Tussigenic effects of capsaicin in non-sensitized conscious guinea pigs. Figures shows that aerosolized capsaicin (10 – 300 μM, 4 min exposure; n = 6–8 per treatment group) produces a dose-dependent increase in cough frequency in guinea pigs. The tussigenic response to a saline (which produced no coughing; n = 5) is not shown in the figure.

Figure 4

Effect of BCTC on capsaicin-induced cough in non-sensitized guinea pigs. Figure demonstrates the cough suppressant activity of BCTC (0.01 – 3.0 mg/kg, i.p.) administered at 30 and 60 minutes before capsaicin (300 μM) provocation.
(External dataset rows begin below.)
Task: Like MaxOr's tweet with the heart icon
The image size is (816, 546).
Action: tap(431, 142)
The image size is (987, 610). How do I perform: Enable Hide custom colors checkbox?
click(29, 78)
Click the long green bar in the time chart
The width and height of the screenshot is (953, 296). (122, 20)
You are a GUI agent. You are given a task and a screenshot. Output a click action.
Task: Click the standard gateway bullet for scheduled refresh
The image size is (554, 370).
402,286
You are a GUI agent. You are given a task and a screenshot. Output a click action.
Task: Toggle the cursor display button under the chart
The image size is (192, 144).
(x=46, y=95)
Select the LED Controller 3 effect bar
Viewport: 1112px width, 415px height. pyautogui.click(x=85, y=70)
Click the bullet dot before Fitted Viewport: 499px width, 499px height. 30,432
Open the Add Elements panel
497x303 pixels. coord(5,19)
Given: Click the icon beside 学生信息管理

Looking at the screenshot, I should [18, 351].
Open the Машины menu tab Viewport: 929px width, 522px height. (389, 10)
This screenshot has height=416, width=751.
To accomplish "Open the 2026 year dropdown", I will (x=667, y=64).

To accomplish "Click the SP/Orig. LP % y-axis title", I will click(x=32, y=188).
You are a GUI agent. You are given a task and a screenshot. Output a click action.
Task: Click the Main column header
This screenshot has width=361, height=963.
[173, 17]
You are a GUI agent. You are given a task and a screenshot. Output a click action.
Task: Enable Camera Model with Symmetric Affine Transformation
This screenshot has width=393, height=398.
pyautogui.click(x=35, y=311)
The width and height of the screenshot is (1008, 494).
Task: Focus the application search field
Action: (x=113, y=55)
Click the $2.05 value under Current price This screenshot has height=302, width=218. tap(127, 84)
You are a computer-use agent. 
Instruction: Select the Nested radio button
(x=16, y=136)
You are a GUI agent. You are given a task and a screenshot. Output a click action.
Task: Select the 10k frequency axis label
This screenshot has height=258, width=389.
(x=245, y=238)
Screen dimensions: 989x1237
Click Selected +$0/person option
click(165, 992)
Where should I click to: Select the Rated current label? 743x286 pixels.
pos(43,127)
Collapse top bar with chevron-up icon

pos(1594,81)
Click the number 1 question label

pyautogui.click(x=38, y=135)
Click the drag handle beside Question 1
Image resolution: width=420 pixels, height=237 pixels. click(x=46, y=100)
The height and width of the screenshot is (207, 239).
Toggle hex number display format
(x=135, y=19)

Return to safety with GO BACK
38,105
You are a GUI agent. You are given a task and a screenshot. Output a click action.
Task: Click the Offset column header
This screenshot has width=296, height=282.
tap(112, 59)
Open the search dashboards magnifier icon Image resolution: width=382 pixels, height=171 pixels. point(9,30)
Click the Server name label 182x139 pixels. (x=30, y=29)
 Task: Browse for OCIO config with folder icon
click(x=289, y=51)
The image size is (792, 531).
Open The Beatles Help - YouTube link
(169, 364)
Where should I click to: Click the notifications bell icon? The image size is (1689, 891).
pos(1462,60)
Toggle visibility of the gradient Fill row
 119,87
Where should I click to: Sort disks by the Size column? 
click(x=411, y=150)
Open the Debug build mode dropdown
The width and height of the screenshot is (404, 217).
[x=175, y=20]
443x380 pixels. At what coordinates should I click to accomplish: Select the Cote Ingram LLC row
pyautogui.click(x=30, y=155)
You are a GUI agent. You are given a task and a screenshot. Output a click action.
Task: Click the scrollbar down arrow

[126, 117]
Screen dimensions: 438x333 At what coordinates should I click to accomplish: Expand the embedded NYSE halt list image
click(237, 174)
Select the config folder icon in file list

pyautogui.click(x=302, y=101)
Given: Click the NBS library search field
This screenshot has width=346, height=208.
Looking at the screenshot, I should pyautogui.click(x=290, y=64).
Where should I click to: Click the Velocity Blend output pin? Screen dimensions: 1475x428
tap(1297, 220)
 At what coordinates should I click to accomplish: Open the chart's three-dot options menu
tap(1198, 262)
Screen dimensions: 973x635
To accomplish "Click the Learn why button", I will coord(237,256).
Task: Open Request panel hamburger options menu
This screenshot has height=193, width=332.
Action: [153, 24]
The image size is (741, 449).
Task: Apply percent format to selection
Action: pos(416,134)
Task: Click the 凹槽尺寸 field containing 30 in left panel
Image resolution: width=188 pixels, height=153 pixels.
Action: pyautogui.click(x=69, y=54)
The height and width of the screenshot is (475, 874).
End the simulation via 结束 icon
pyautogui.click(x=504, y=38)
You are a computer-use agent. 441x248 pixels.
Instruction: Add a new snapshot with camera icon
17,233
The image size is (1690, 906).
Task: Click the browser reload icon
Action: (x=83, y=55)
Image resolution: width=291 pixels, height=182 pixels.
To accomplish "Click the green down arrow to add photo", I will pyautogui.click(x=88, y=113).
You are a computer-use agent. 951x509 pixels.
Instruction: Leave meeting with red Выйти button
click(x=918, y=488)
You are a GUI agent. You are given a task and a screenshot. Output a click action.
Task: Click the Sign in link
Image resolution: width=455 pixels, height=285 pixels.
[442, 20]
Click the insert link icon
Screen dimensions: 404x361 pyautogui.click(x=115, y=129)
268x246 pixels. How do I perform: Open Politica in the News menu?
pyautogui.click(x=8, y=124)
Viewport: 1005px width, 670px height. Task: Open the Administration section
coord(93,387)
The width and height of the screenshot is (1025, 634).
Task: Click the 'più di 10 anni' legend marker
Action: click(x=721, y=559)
Each bar represents the Mean ± SEM of the number of coughs produced by a 4 min exposure to capsaicin. Control animals were guinea pigs that received oral vehicle instead of BCTC and were exposed to capsaicin provocation. (*p < 0.05 compared to control animals using a Kruskal-Wallis in conjunction with a Mann-Whitney-U; n = 8–9 per treatment group).

Figure 5

Effect of BCTC on cough responses elicited by antigen challenge in sensitized guinea pigs. BCTC (1 and 3 mg/kg, i.p.) blocked the increase in cough produced by antigen ovalbumin (0.3%) challenge. Also shown are the activities of a second TRPV1 antagonist (given by aerosol 4 min before antigen provocation*), capsazepine (300 μM) on allergic cough. Each bar represents the Mean ± SEM of the number of coughs produced by a 4 min exposure to capsaicin. (*p < 0.05 compared to controls (sensitized and administered vehicle) animals using a Kruskal-Wallis in conjunction with a Mann-Whitney-U; n = 9–16).